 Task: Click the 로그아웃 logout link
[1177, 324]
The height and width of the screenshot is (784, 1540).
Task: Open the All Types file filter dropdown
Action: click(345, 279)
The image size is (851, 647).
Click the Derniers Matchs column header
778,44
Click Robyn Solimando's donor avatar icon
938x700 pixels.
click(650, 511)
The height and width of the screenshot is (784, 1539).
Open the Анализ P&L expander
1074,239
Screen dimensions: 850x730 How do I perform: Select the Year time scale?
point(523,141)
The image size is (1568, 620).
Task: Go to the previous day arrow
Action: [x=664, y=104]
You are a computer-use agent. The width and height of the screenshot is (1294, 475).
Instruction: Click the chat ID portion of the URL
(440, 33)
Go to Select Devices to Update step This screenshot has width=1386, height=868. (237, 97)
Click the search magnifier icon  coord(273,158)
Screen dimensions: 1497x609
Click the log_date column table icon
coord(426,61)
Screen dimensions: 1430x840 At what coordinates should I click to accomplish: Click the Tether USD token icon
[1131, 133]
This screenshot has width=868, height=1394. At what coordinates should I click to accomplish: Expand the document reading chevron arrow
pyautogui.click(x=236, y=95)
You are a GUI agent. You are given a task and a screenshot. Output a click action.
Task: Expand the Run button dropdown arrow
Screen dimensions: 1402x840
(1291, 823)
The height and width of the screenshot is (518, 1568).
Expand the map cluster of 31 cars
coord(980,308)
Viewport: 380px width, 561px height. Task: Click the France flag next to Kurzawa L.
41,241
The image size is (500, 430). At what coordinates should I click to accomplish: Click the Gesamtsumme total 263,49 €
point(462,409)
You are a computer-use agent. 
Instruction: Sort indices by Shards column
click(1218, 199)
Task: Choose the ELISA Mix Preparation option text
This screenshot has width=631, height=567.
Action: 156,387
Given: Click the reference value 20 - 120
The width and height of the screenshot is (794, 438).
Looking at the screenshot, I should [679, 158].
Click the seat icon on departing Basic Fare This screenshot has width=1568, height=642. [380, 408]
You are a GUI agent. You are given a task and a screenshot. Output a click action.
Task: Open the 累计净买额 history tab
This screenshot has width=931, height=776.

▸ Given exercise
Reproduce the items word for word, from the very first line through the line that contains "coord(426,61)".

▸ The response
 Task: Click the 로그아웃 logout link
[1177, 324]
The height and width of the screenshot is (784, 1540).
Task: Open the All Types file filter dropdown
Action: click(345, 279)
The image size is (851, 647).
Click the Derniers Matchs column header
778,44
Click Robyn Solimando's donor avatar icon
938x700 pixels.
click(650, 511)
The height and width of the screenshot is (784, 1539).
Open the Анализ P&L expander
1074,239
Screen dimensions: 850x730 How do I perform: Select the Year time scale?
point(523,141)
The image size is (1568, 620).
Task: Go to the previous day arrow
Action: [x=664, y=104]
You are a computer-use agent. The width and height of the screenshot is (1294, 475).
Instruction: Click the chat ID portion of the URL
(440, 33)
Go to Select Devices to Update step This screenshot has width=1386, height=868. (237, 97)
Click the search magnifier icon  coord(273,158)
Screen dimensions: 1497x609
Click the log_date column table icon
coord(426,61)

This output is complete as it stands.